What you have to do => Look through the entries below and say how many lines contain the string "dropdown". Give the number only.

Stored dataset items =>
• • •

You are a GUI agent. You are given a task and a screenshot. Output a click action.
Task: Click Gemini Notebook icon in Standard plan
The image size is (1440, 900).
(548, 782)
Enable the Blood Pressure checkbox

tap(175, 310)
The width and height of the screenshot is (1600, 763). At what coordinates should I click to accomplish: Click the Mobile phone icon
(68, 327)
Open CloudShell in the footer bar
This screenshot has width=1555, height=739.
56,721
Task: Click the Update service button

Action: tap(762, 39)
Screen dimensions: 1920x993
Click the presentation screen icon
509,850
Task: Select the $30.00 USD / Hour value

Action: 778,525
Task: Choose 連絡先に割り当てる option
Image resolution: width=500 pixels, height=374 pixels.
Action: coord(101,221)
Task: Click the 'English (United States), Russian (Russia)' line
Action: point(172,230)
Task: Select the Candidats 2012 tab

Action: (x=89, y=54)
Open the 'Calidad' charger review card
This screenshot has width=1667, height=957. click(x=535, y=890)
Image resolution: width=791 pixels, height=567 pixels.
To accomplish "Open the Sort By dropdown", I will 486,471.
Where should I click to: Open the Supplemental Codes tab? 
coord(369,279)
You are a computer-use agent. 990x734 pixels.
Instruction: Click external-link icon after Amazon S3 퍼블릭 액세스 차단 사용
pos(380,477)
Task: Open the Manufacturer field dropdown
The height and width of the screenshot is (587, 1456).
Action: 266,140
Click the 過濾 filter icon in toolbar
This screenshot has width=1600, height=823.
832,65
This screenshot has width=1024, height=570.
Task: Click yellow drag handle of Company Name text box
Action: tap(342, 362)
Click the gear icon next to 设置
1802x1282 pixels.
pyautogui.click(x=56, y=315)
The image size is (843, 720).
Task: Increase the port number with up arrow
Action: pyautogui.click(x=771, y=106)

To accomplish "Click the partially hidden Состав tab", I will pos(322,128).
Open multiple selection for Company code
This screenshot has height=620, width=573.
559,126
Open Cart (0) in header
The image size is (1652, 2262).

• • •

Worked solution => 2